Entomologists: Persistent drought can lead to spider mites in the Midwest

With drought taking over a lot of farm country, crop entomologists are warning of spider mites, particularly in the Midwest.

They thrive on stressed plants and typically take a liking to soybeans but experts say corn growers should also be on alert. The first sign of trouble is yellowing leaves, and as the damage gets worse, they begin to turn brown and necrotic.

The mites can be hard to spot, however, but a closer look should show webbing as they leave behind a coating on the leaves. Experts say there are not a lot of options for getting them out of the fields.

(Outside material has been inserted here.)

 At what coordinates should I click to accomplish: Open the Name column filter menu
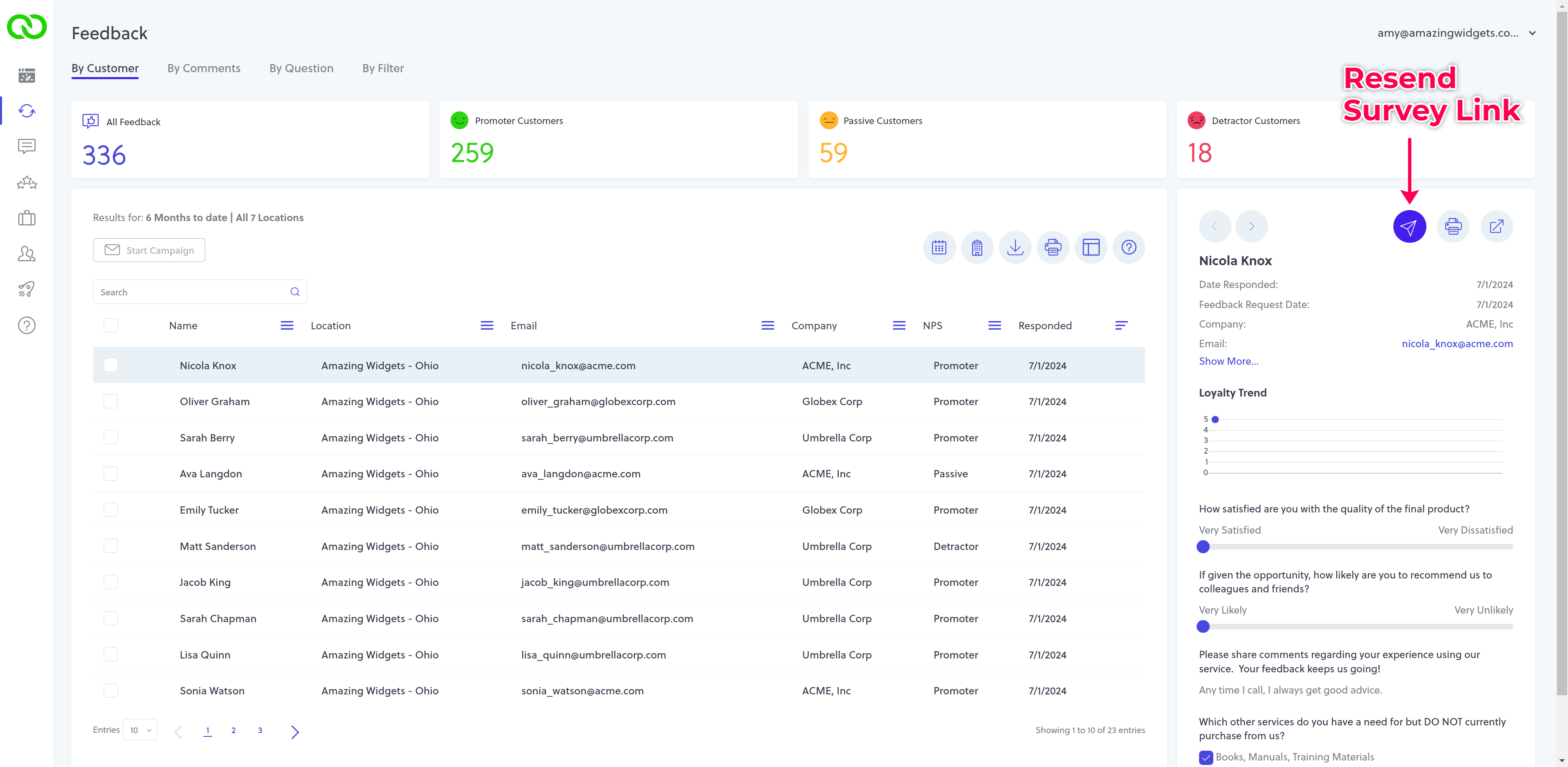287,326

“Mites are not an insect. They’re an arachnid. One of the consequences of that is a lot of insecticides don’t do a very good job of controlling spider mites. We’ve got a relatively limited number of pesticides that we can use a few insecticides, in particular bifenthrin and dimethoate. Will have an effect on them. In both cases, you’re not going to have any effect on the eggs at all, and the materials don’t last very long, so it might take multiple applications with material like that to get good control. We also have dedicated miticides like agromet, and avermectin for instance. There’s a number of others as well. Those tend to be a little bit more expensive, but they will likely do a better job of control.”

Seiter warns against using a broad-spectrum insecticide because it could kill off any predators of the mites and do more harm than good.